Natural Language Processing. NLP provides the foundation for a wide range of text analysis in many domains, enabling students to get beyond simple bag-of-words representations for text and into the more complex structures that are part of language (such as who does what to whom). I envision teaching both introductory courses (for undergraduates) and advanced seminars covering state-of-the-art research in this wide field. Potential textbooks include Jurafsky and Martin, Speech and Language Processing (3rd edition forthcoming).

Machine Learning. Machine learning is a necessary course in all contemporary computer science departments; the classification and clustering techniques that comprise its pillars support the kind of large-scale data analysis that is now ubiquitous in both science and industry. As with NLP, I can envision teaching both introductory courses and advanced seminars in this topic. Given the connection to data science, I can also envision teaching a professional master's level course targeted to industry. Potential textbooks include Kevin Murphy, Machine Learning: A Probabilistic Perspective (2012).

Computational Social Science. Much of the social sciences already have heavily quantitative aspects, involving empirical measurements and statistical hypothesis tests. As more and more quantitative social data becomes available to us (from online social networks, web data and other sources), we increasingly need computational methods to reason about it at scale. I can envision teaching a course about this burgeoning space, including methods for large-scale data analysis that address real social scientific questions of interest. While I am happy to teach this course on my own, I am also enthusiastic about the possibility of developing a joint course with faculty from a social science discipline.
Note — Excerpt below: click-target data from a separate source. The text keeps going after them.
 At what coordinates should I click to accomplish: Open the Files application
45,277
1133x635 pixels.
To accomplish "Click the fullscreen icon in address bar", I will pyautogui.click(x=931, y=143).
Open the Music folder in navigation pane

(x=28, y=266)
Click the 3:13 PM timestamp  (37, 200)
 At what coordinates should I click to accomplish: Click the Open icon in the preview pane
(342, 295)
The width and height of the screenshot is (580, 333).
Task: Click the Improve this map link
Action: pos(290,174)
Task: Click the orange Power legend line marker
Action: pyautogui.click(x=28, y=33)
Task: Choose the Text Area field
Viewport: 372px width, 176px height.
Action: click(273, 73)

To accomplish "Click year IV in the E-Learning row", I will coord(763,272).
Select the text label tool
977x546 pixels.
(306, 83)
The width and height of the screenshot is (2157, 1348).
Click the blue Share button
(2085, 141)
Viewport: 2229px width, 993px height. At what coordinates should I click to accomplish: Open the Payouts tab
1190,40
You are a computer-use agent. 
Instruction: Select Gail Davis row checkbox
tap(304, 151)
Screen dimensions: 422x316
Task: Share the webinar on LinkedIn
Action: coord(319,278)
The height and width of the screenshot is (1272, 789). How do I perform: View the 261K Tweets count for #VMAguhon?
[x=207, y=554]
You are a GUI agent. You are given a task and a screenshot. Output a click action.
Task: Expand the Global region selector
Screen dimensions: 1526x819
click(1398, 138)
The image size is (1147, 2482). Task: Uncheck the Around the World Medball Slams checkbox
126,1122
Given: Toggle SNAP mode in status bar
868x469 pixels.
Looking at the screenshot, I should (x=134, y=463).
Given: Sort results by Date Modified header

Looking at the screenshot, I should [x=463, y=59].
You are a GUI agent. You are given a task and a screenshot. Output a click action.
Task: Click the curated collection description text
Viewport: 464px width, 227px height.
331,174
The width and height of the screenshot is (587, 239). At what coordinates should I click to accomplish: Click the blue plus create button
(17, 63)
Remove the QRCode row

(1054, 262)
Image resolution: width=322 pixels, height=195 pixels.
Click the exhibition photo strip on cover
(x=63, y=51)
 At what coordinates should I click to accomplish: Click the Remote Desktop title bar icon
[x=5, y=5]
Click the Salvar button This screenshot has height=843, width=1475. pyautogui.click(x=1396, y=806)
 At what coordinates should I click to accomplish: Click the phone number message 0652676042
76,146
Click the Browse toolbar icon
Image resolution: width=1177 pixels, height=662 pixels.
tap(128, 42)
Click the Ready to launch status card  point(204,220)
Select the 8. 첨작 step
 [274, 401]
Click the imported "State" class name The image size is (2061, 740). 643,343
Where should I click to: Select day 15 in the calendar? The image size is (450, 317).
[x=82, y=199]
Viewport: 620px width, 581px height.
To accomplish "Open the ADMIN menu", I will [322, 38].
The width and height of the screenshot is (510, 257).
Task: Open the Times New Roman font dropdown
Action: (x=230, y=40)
Computational Humanities. Likewise, the humanities have their own history of using quantitative data that dates at least to 19th-century German philology in the study of language. With the rise of large-scale digitization projects such as Google Books and HathiTrust, the data available for this analysis has exploded; we now have large swaths of the cultural production of humanity available to us in digital form. Many of the text analysis techniques that are useful in this domain overlap with those exploited in computational social science; I envision teaching a separate course directed at the humanities to explore the problems and questions that are unique to this discipline (such as those involving literary theory). As with computational social science, I am happy to teach this course on my own, or to co-develop it with a colleague from a humanities department.

Mentoring

I've also had the opportunity to mentor three undergraduates in research projects, one focusing on improving named entity recognition in books, and two working together to learn relation types (such as mother, brother, friend) between people in several domains. My approach to mentoring takes a long-term view of the student's involvement in computer science research. When working together, I not only target a specific project deliverable (such as a conference deadline), but I also work with them to develop a more well-rounded practicum, stressing the understanding and implementation of a wide range of algorithms while also encouraging them to push further where their interests lie.